Скрипит балконная дверь, в палату вваливается Лёха.

— Твои курсировали перед корпусом туда-сюда, — сообщает он. — Повезло — сразу двух отхватил. — Пыхтя папиросой, Лёха поворачивает ко мне лицо, обрамленное инфантильной челкой. — А от меня, как от чумы шарахаются. И-эх, — досадливо крякает он, — крепче за шоферку держись, баран!

— Шел бы ты курить в туалет, — говорю я, и Лёха безропотно выполняет мою просьбу.

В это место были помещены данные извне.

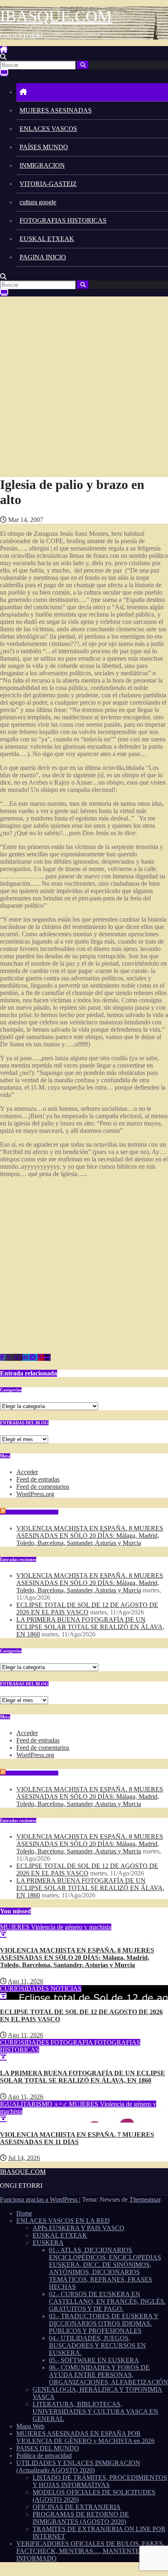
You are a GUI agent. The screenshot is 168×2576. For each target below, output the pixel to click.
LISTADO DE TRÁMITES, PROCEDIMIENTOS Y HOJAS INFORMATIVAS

Когда я впервые увидел этого кругломордого увальня с якорями и стрелами на кистях, сразу понял, из каких не столь отдаленных мест он прибыл. Долгая изоляция выдавала прошлое Лёхи не только росписью татуировки, но и прошлась по его лицу тем особым следом, стереть который можно лишь новым образом жизни. Первым моим побуждением было просить лечащего врача перевести меня в другую палату. Но подсмотрел, как эта хрупкая женщина строго и волево обращается с экзотическим пациентом, устыдился своей трусости, да и любопытство взяло вверх: когда еще представится случай пообщаться с бывшим уголовником? Из своих тридцати пяти Лёха десять отсидел за воровство и хулиганство. При всей несимпатии к его судьбе мне по душе, что он лишен озлобленности, никого, кроме себя, не винит за свою жизнь-нескладуху. На свободе Леха четвертый месяц, а все не войдет в колею, вызывая своим поведением насмешки: в час врачебного обхода может усесться на стул в коридоре и, развернув меха потерханного баянчика, вопить во всю глотку что-нибудь из лагерного репертуара, на танцы почему-то не ходит, а с женщинами знакомится не иначе, как хватая их за руки, с просьбой залатать ему рубаху. От него, естественно, шарахаются, и он часами просиживает у корпуса в нелепой позе, на корточках, прислонившись спиной к стене и пряча от врачей в рукав папироску.